# Rancilio / Eureka



## philw (Jun 21, 2015)

The "Morris Marina" of coffee machines, my supplier tells me, but he doesn't know that I have some fine memories of one of those.

My roaster lives elsewhere.

This is the tank machine as I don't actually drink that much coffee and I do need to use the rest of the kitchen for making food.

Review-wise, I'm still dialling this in, but it does what you'd expect.
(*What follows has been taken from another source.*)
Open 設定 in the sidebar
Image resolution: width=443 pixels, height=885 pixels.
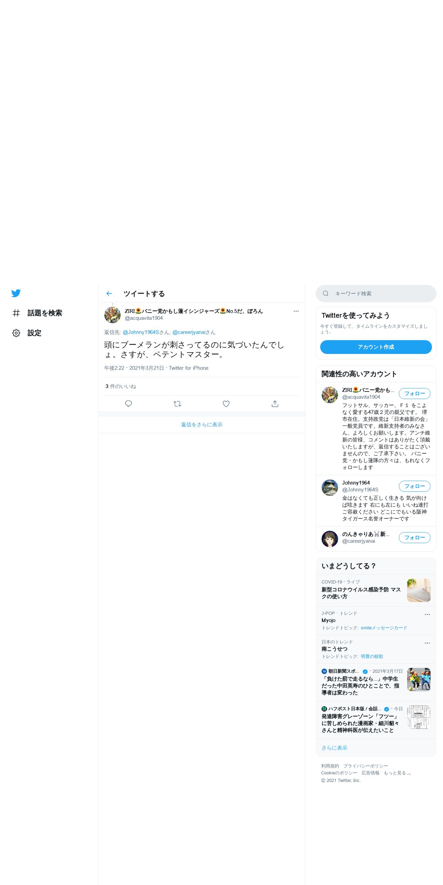click(35, 333)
The *Rancilio ST1 *was a replacement for a NS Oscar I'd run for a good few years, which replaced an earlier Gaggia. At two to three times the Oscar price, this is a much more powerful machine, capable of continuous operation I'd expect, and easily capable of steaming and brewing at the same time. I knew precisely how to drive the Oscar though, something which I'm still working on with this. The machine has power to spare, and that's the main thing I notice about it. The filters are beefy, and you don't have to hold the machine down whilst you rotate them in. I plumbed in the drain because the "take me out to empty me" tray is really fiddly. I use an external shot timer, although final tuning of the shot is "by eye". I may need to rig some LED lights down there to help with that in winter.

Dead easy to clean - there is some stainless steel, but it's not where you can get finger prints and most of the body is tough ABS. The drip-tray feels a bit crude, like you could cut yourself of the edges, although actually you can't. Inside there's more space than I found in the Oscar, although pretty agricultural.
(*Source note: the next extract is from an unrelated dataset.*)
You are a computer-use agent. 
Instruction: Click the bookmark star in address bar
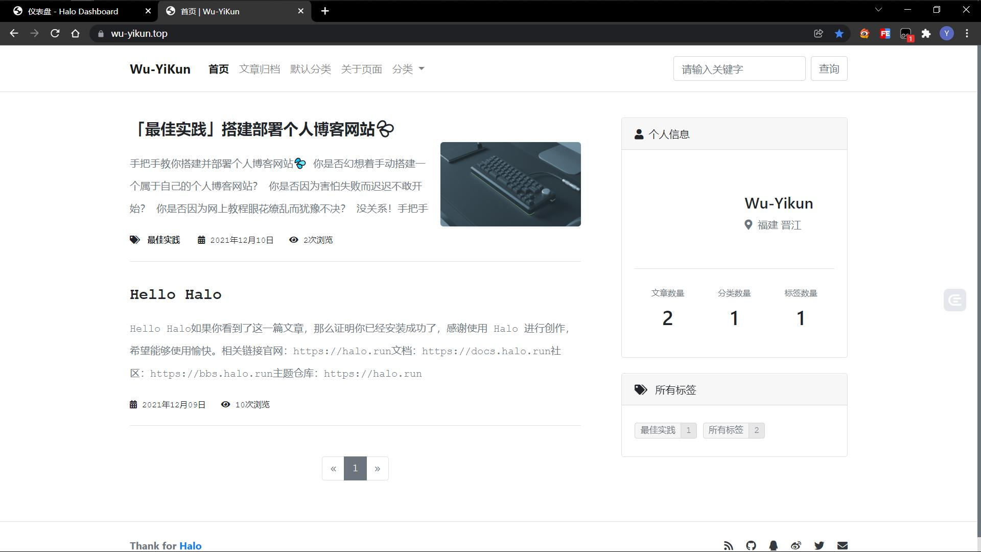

I switched to this grinder from a big Gaggia (MDF?) I'd been using for years. This *Zenith Club E* is a stupidly large grinder, but it's quiet and the control system doesn't look like it was built in someone's garage. It grinds, although the delivered weight has some variation. But then my machine isn't automatic so that's easy to compensate for. It's a pleasure to use, hands free too. The little tray comes with the grinder and seems like a very Italian solution to the simple engineering problem of getting the grinds into the filter. However mostly the grinder does that perfectly - there's very little spill from this; certainly less than the Gaggia. Oh yes, the little hopper takes my 200g-per-roast without hassle directly from the drum.